Furthermore, there can be provided a method of constructing a disease network in which hierarchization based on confounders of cohort data and an outbreak time between diseases have been considered, wherein in order to improve efficient utilization to usability of a constructed disease network, more detailed information (e.g., a total number of patients, the number of patients in a disease node and link, the number of patients for each sex in the disease node and link, a ratio for each sex in the disease node and link, the number of patients for each year in the disease node and link, the number of patients for each year/sex in the disease node and link, a ratio for each year/sex in the disease node and link, the number of patients for each age in the disease node and link, the ratio of each age in the disease node and link, the number of patients for each year/age in the disease node and link, the ratio of ages for each year in the disease node and link, the number of patients for each year/sex/age in the disease node and link, the ratio of patients for each year/sex/age in the disease node and link, a prevalence for each year in the disease node and link, an incident rate for each year in the disease node and link, a distribution of medicines orally taken due to a corresponding disease in the disease node and link, a distribution of socioeconomic variables in the disease node and link, a distribution of races in the disease node and link, a distribution of regions in the disease node and link, and a distribution of sanatoriums in the disease node and link) on the corresponding node and link can be visualized and provided, a method of visualizing the same, and a computer-readable recording medium in which the method has been written.

DESCRIPTION OF DRAWINGS

FIG. 1 is a schematic flowchart for describing a method of constructing a disease network according to an embodiment of the present invention.

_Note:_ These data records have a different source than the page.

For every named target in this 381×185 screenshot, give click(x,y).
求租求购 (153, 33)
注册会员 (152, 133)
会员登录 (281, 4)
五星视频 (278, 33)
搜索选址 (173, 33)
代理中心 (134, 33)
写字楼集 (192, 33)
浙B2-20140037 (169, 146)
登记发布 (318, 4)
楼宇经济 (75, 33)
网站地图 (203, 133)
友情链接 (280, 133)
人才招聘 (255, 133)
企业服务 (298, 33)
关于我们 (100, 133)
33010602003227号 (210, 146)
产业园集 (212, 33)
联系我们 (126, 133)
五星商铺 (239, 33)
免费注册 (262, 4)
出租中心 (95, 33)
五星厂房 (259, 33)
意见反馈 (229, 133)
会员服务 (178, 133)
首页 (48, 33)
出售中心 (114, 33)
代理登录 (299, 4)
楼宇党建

FIG. 2A is an example of clinical cohort data to which an embodiment of the present invention is applied.

FIG. 2B is an example in which the data in FIG. 2A is arranged in a time-series manner.

FIG. 2C is an example in which the data in FIG. 2B is grouped for each age, that is, one of confounders.

FIG. 2D is a diagram for describing a process of calculating a relative risk in which a pre-disease affects a post-disease.

FIG. 2E is a schematic diagram for describing a relative risk calculation formula, an average value, a middle value, etc. of calculated data in FIG. 2D through the process of FIG. 2D in grouped data in FIG. 2C.

FIG. 2F is a schematic diagram for describing a process of deriving a disease correlation and period based on regression analysis of grouped data.

FIG. 3 is a table describing an example in which a disease subnetwork is constructed and a total disease network is reconstructed using a relative risk according to another embodiment of the present invention.

FIG. 4 is a graph for describing a disease subnetwork construction method using a difference between correlation coefficients.

FIG. 5 is a table and graph for describing an example in which a difference between average disease outbreak times is calculated in a disease subnetwork.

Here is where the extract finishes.